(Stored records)
=== Begin Enclosure ===

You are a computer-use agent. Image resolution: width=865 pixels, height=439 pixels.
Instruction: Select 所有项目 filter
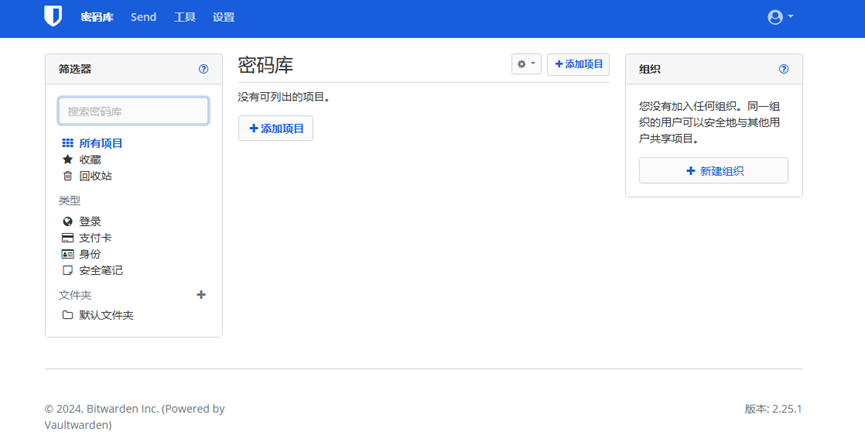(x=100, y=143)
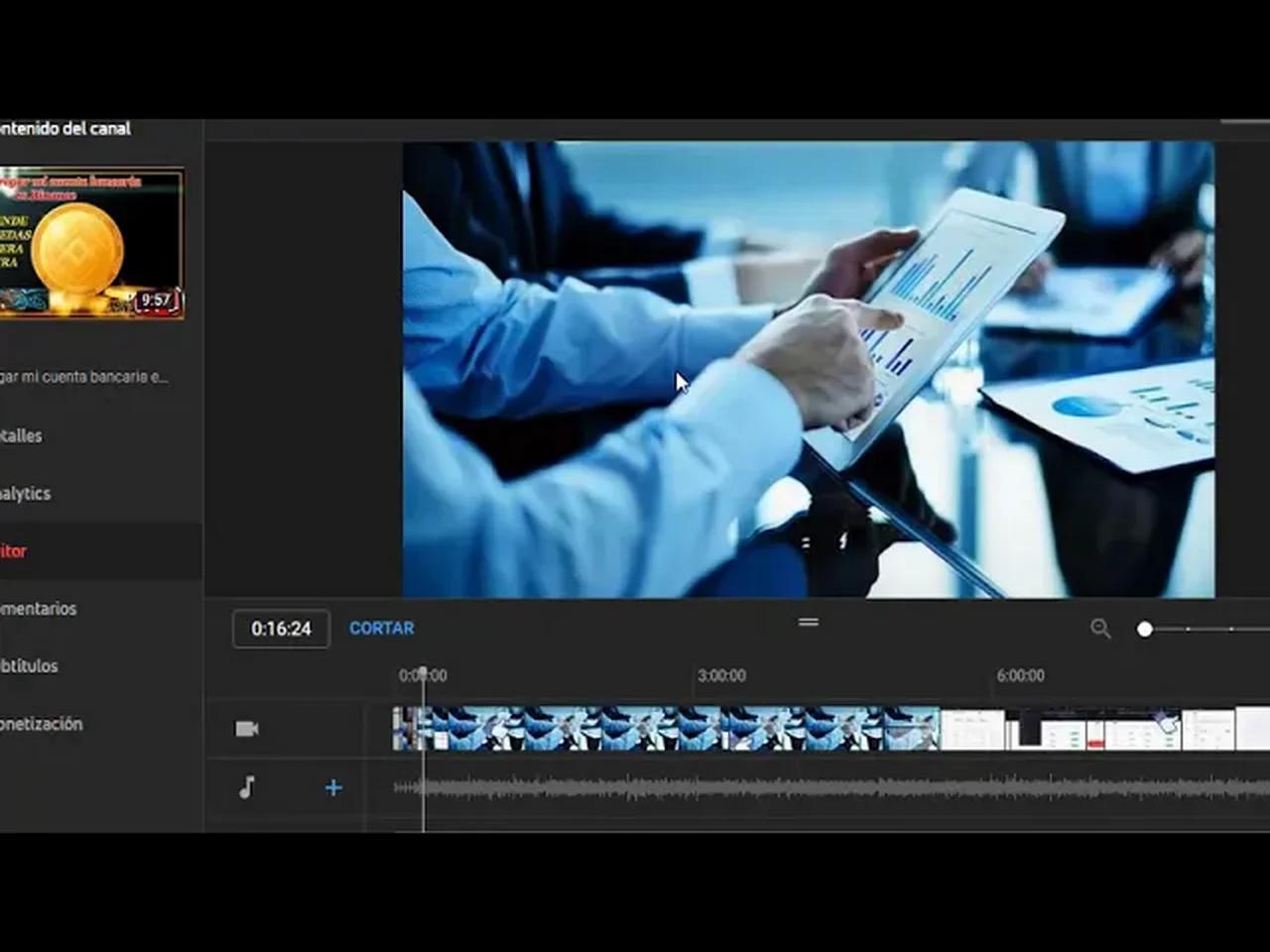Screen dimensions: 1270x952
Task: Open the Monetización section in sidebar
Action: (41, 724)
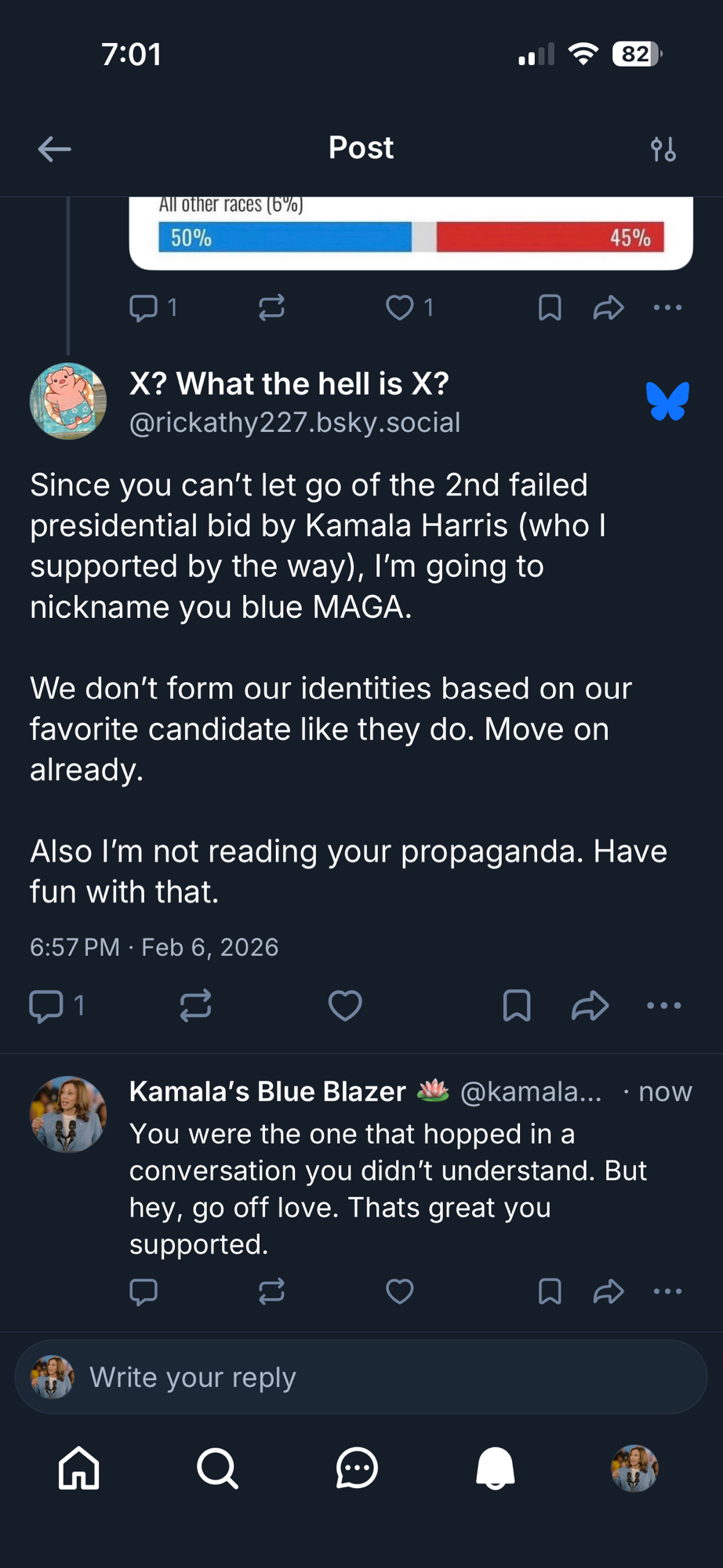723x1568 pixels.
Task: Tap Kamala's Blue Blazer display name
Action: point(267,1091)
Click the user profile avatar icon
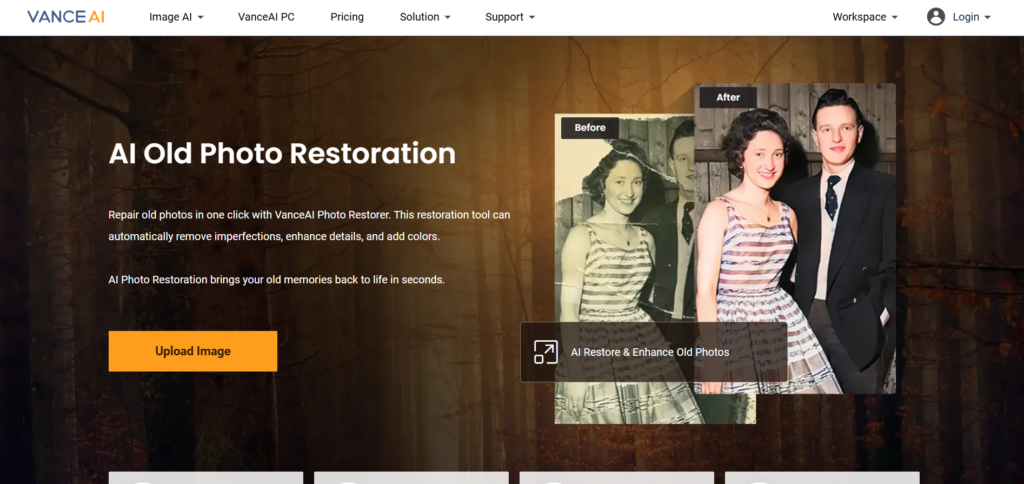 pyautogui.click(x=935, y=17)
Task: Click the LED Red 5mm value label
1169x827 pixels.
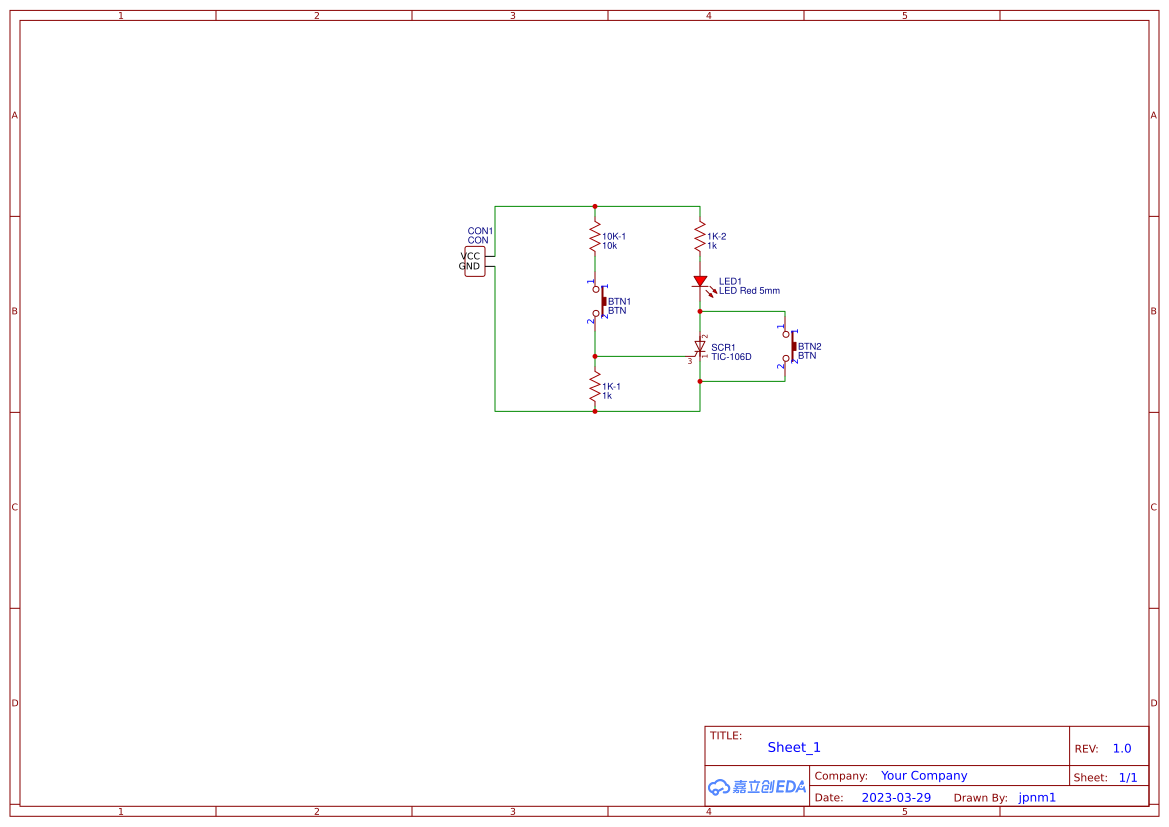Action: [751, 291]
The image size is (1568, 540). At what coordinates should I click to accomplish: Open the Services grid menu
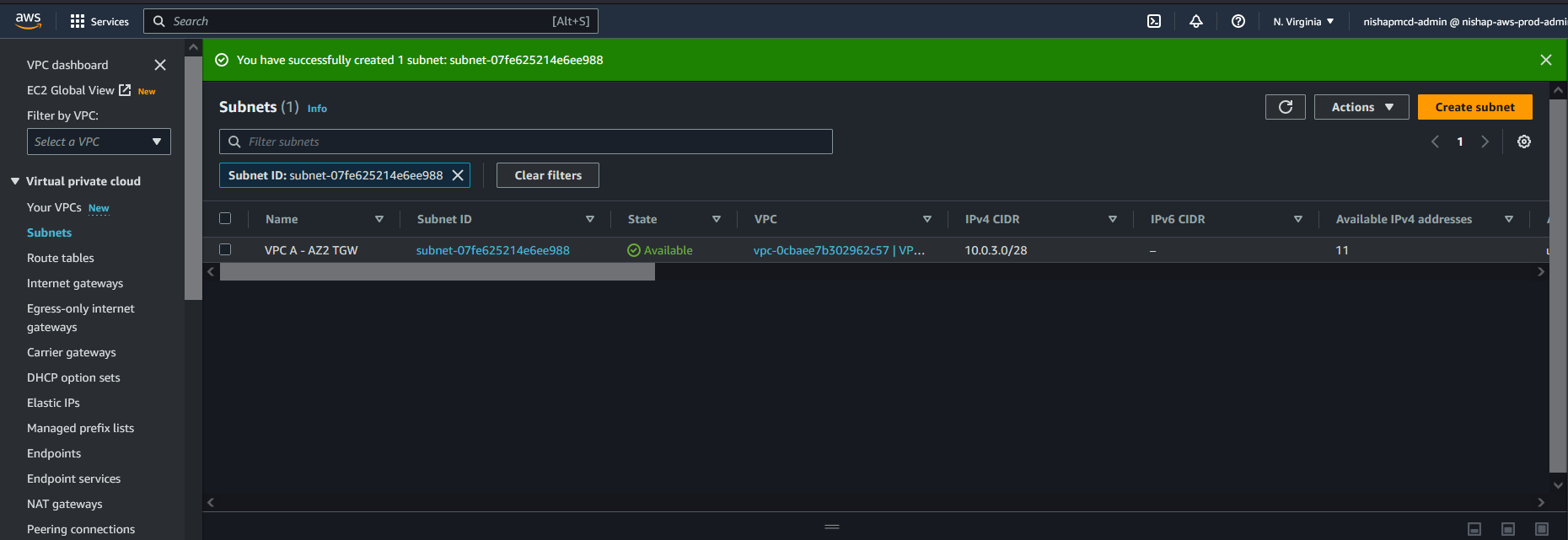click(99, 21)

=== End Enclosure ===

The task :: Print every record exactly without the images.

Task response ::
You are a computer-use agent. Image resolution: width=865 pixels, height=439 pixels.
Instruction: Select 所有项目 filter
(x=100, y=143)
Screen dimensions: 1270x952
Task: Open the Monetización section in sidebar
Action: (41, 724)
723x1568 pixels.
Task: Tap Kamala's Blue Blazer display name
Action: point(267,1091)
Click the user profile avatar icon
 pyautogui.click(x=935, y=17)
Task: Click the LED Red 5mm value label
1169x827 pixels.
Action: [751, 291]
The image size is (1568, 540). At what coordinates should I click to accomplish: Open the Services grid menu
click(99, 21)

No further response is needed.